Héctor ladeó la cabeza, esbozando una sonrisa tranquila.
—No sé qué tiene tu mirada —dijo sin rodeos— pero cada vez que me sostiene, me conquista un poco más.

Marcos soltó una risa breve pero sincera, bajando la vista como si aquello lo tomara ligeramente desprevenido.
—Y yo que creí que venías a saludar, no a atacar.

—Lo mío no es un ataque. —Héctor alzó apenas una ceja— Es una declaración de guerra abierta.

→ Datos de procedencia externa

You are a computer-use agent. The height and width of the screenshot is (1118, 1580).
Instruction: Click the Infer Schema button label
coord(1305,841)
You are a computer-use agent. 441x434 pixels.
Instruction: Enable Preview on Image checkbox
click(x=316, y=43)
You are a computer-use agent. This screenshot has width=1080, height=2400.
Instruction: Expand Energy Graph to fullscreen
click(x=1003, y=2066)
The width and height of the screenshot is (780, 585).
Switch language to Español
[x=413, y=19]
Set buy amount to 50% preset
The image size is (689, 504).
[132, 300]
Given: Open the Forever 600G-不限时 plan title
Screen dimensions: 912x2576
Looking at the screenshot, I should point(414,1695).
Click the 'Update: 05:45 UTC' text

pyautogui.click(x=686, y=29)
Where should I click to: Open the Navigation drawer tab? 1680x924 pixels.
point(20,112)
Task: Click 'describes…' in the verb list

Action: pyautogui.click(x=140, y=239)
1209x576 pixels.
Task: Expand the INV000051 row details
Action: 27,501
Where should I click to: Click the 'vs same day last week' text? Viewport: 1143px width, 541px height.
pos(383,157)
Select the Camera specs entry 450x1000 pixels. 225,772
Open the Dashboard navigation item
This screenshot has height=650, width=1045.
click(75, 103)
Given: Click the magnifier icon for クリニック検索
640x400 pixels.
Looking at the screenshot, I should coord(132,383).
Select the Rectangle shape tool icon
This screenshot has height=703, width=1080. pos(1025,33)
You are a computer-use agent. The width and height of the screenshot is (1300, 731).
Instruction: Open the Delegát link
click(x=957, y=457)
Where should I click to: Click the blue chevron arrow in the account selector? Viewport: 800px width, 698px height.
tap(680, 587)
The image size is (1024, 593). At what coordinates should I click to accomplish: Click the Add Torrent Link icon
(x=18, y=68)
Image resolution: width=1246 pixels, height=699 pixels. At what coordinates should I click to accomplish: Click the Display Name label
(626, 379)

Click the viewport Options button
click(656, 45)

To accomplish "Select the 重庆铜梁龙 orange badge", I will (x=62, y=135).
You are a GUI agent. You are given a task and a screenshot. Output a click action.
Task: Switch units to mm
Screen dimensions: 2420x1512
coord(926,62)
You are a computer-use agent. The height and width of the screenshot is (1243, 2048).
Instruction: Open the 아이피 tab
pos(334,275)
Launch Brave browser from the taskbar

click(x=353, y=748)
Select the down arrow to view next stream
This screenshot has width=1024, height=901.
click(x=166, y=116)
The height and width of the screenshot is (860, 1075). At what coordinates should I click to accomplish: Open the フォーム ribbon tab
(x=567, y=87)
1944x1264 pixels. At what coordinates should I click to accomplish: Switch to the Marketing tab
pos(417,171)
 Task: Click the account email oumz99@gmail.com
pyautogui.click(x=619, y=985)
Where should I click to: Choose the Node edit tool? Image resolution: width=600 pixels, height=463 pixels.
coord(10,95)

Marcos negó con la cabeza, sonriendo más ampliamente.
—Eres insoportable.

—Lo han dicho antes —admitió Héctor con total orgullo—. Pero solo los que no me soportaron lo suficiente.

Marcos sonrió, y se dejó caer en uno de los sillones señalando con la mano el de enfrente.
—Siéntate, antes de que entre alguien y nos vea de pie mirándonos como dos gallos de pelea.

—Yo no pelearía —contestó Héctor mientras tomaba asiento—. Hay mejores cosas que hacer contigo.

Marcos carraspeó, conteniendo la carcajada que le subía.
—¿Siempre hablas así?

Hector le clavó la mirada.
—Solo cuando quiero algo.

—¿Y qué es lo que quieres esta vez? —preguntó Marcos, mientras lo observaba con una mezcla de diversión y cautela.

—Tú —respondió Héctor, como si dijera la hora del día.

El silencio que siguió fue breve, casi cómodo. Marcos respiró hondo antes de cambiar de tema con elegancia.

—¿Cómo fue el viaje? Hasta aquí no es precisamente un paseo corto.

—Largo —admitió Héctor—. Pero no voy a negarte que lo hice esperando verte otra vez. Eso lo volvió soportable.

Marcos sonrió de lado, con una expresión que mezclaba incredulidad y agrado.
—Pues aquí estoy. Vivo y entero.

—Y más guapo —respondió Héctor sin titubeos—. ¿Qué has estado haciendo?

—Trabajando. Justo veníamos de la bodega —explicó Marcos—. Si vas a quedarte, podría llevarte. No sé si te interesa ver barricas y vino viejo.

—Si estás tú ahí, me interesa hasta el polvo del suelo.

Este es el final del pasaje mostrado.